Identification of new heterocyclic compounds synthesized from 4-aminopyridine and evaluation their antibacterial effect

Abstract

Diazotization of pyridine-4-amine (1) to form diazonium chloride salt (2): pyridine-4-diazonium chloride which undergo coupling reaction with various anions in DMF, and EtOH to give: 2-(pyridine-4-yldiazonium) isoindoline-1,3-dione (3), 2-(pyridine-4-yldiazonium) isoindoline-1-one-3-sulphoxide (4), and ethyl 2-(pyridine-4-yldiazonium) acetate (5). The last ester was converted to the acid hydrazide: 2-(pyridine-4-yldiazonium) acetohydrazide (6) which was condensed with 4-chlorobenzaldehyde in absolute ethanol and some drops of glacial acetic acid to give the Schiff's base: N -_(4-chlorobenzylidene) -2-(pyridine-4-yldiazonium) acetohydrazide (7).

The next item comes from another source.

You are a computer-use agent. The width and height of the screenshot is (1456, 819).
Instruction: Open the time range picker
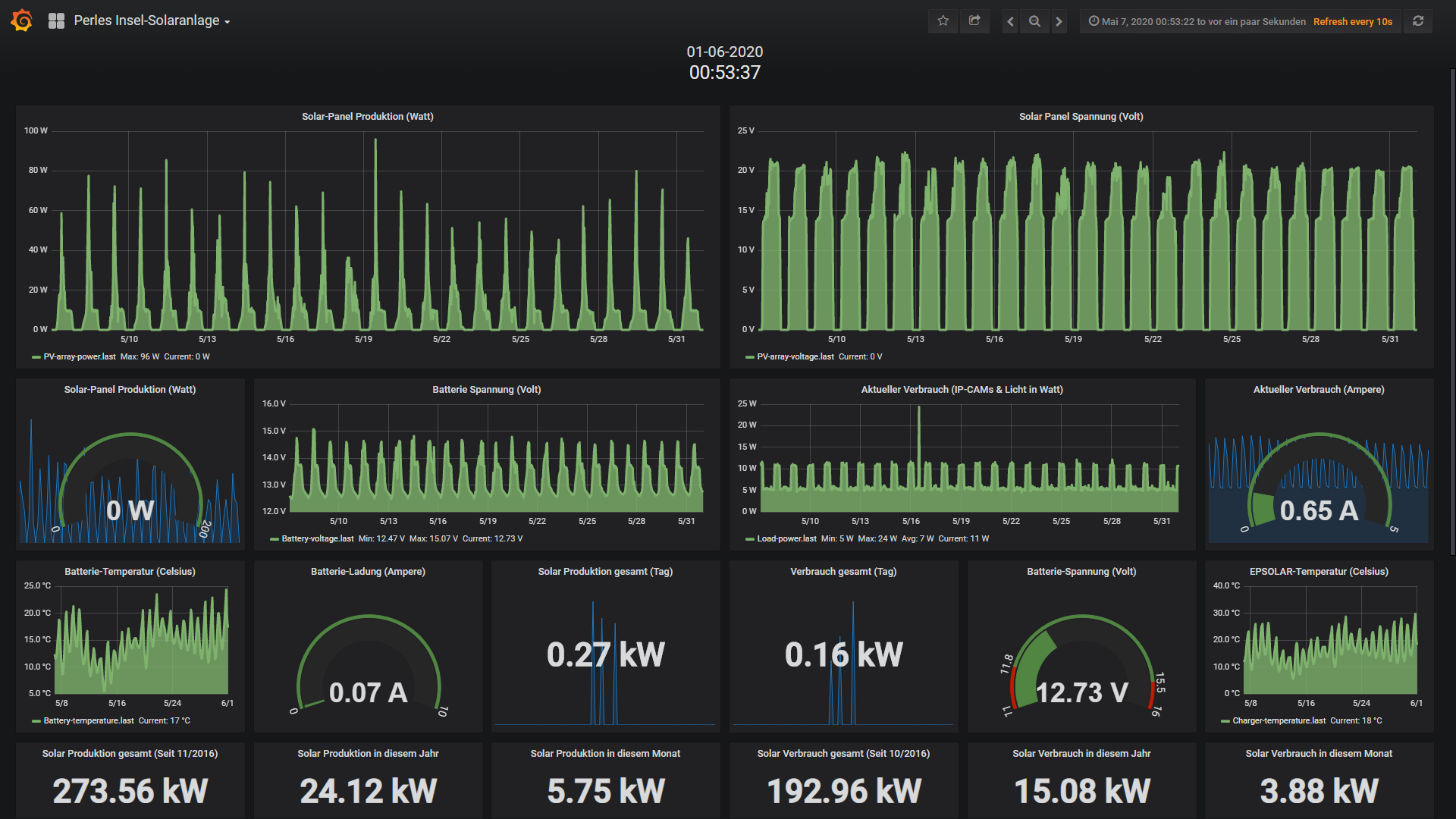pyautogui.click(x=1198, y=21)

Schiff's base was reacted with benzoic acid derivatives (2-aminobenzoic acid, 2-hydroxybenzoic acid, and 2-mercaptobenzoic acid) in ethanol to give: N-[2-(4-chlorophenyl)-4-oxo-1,2-dihydroquinazoline-3-(4H)-yl]-2-(pyridine-4-yldiazonium)acetamide (8), N-[2-(4-chloro-phenyl)-4-oxo-2Hbenzo[e][1,3]oxazine-3-(4H)-yl-2- (pyridine-4-yldi azonium)acetamide (9), and N-[2-(4-chlorophenyl)-4-oxo-2H-benzo[e][1,3]thiazine-3-(4H)-yl]-2-(pyridine-4-yldiazonium)acetamide (10). The spectral methods of the prepared compounds were characterized by FT.IR, 1HNMR (for compounds (4, and 10), and Uv-Vis (for compounds (3,4,8,9, and 10), besides melting points were recorded and the purity was checked through T.L.C. technique. Antibacterial activity for some of the synthesized compounds was screened.